▶ What you will do:
Can you render the entries from the line holding "Describe the element" through the line holding "at that location.", both included, as a numbered list without blank lines and without the pictures?

▶ Data supplied:

══════════════════════════════

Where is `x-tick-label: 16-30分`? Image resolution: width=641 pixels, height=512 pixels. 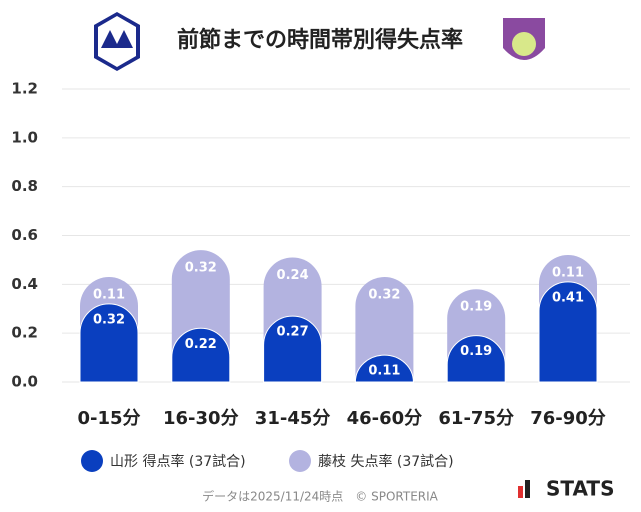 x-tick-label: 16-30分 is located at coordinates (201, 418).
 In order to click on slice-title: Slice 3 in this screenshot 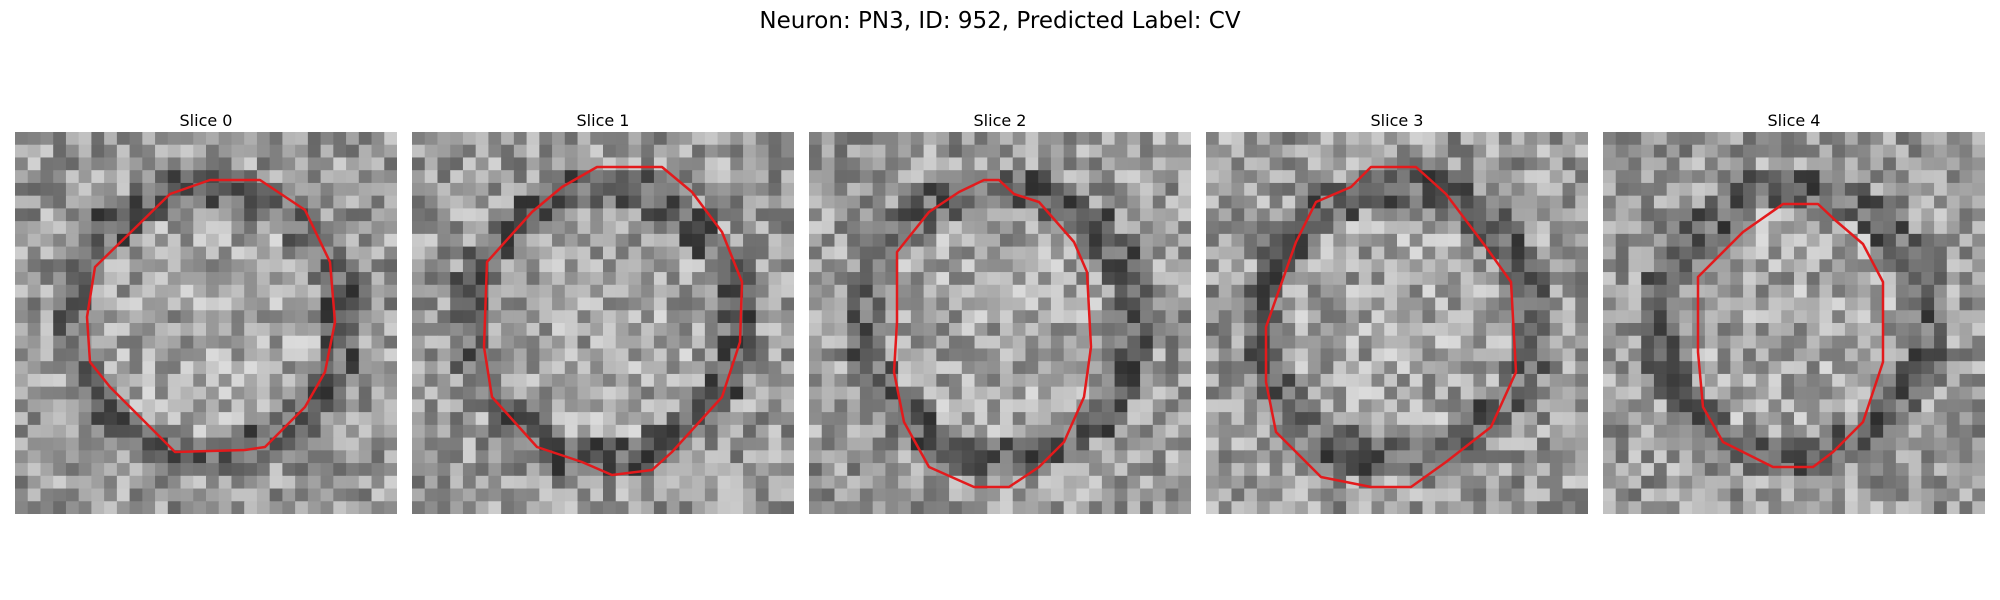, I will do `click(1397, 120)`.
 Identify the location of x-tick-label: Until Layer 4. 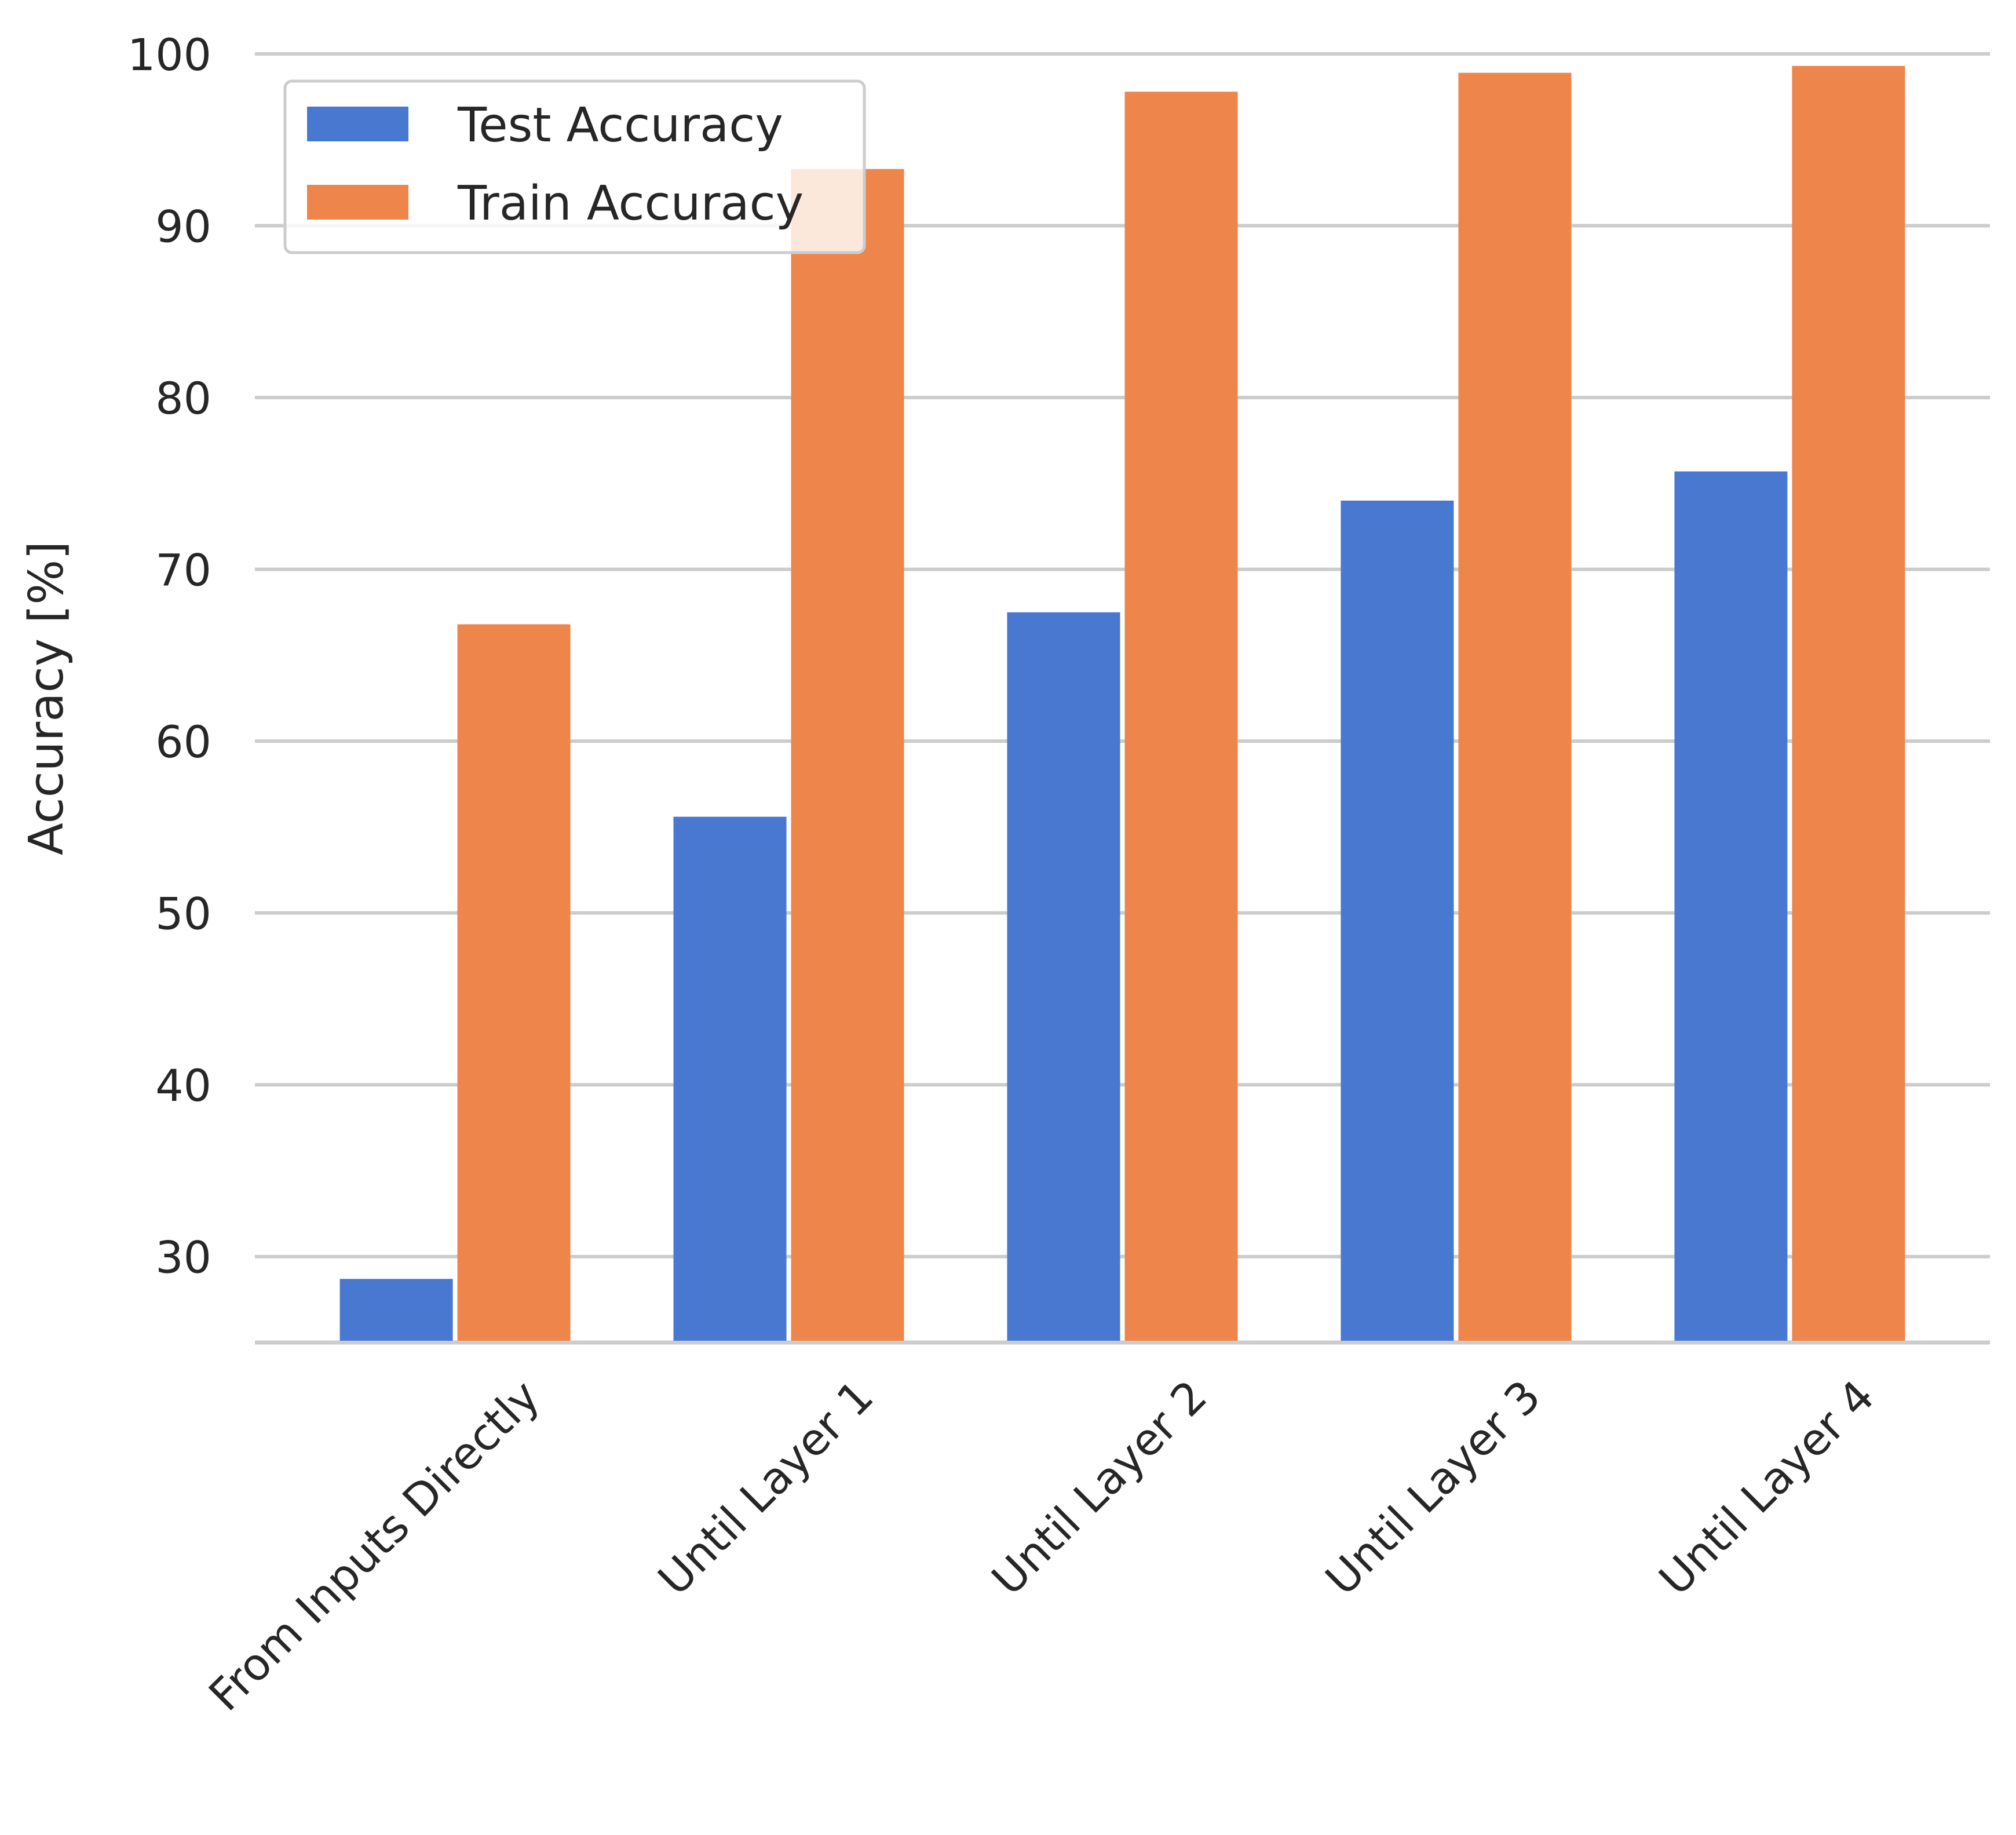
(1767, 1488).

══════════════════════════════

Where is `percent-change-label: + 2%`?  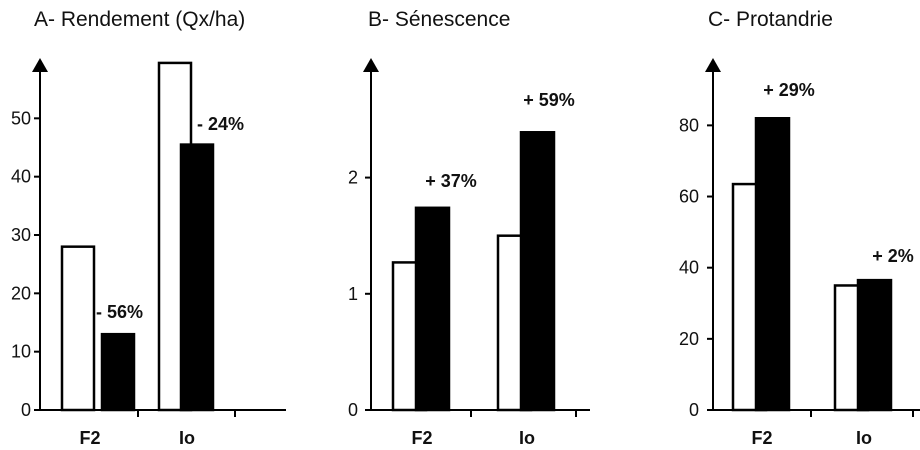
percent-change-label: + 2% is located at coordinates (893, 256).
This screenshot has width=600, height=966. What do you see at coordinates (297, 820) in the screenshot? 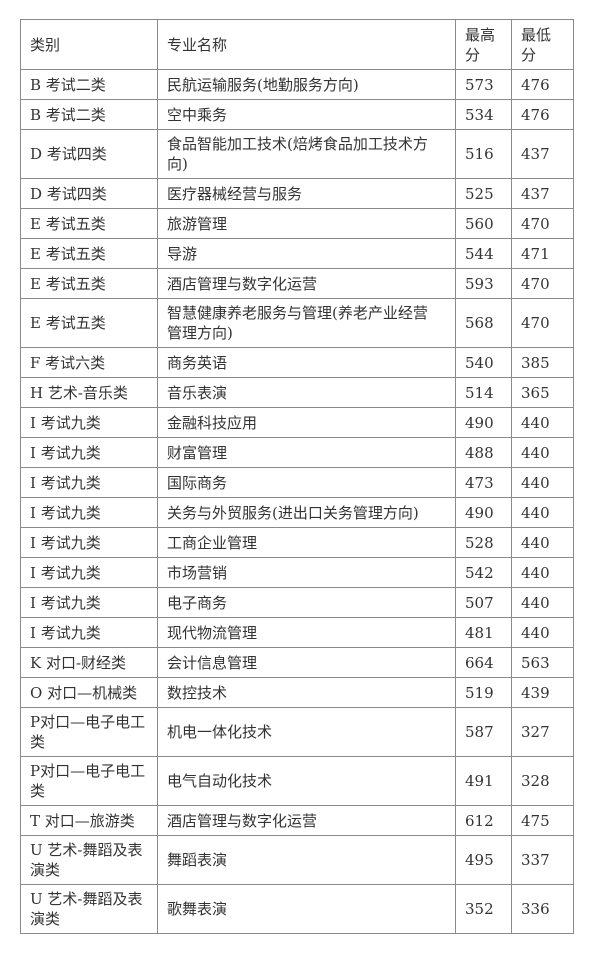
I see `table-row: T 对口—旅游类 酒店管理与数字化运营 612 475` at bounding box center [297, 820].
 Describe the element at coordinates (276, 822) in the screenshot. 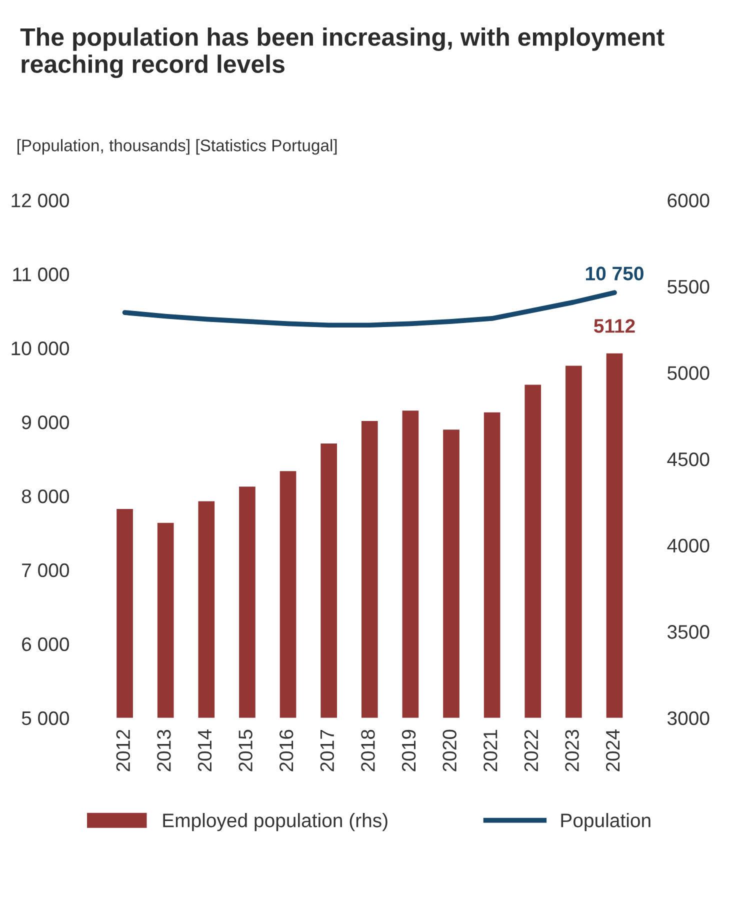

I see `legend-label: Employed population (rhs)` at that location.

══════════════════════════════

▶ Your response:
1.  Describe the element at coordinates (276, 822) in the screenshot. 
2. I see `legend-label: Employed population (rhs)` at that location.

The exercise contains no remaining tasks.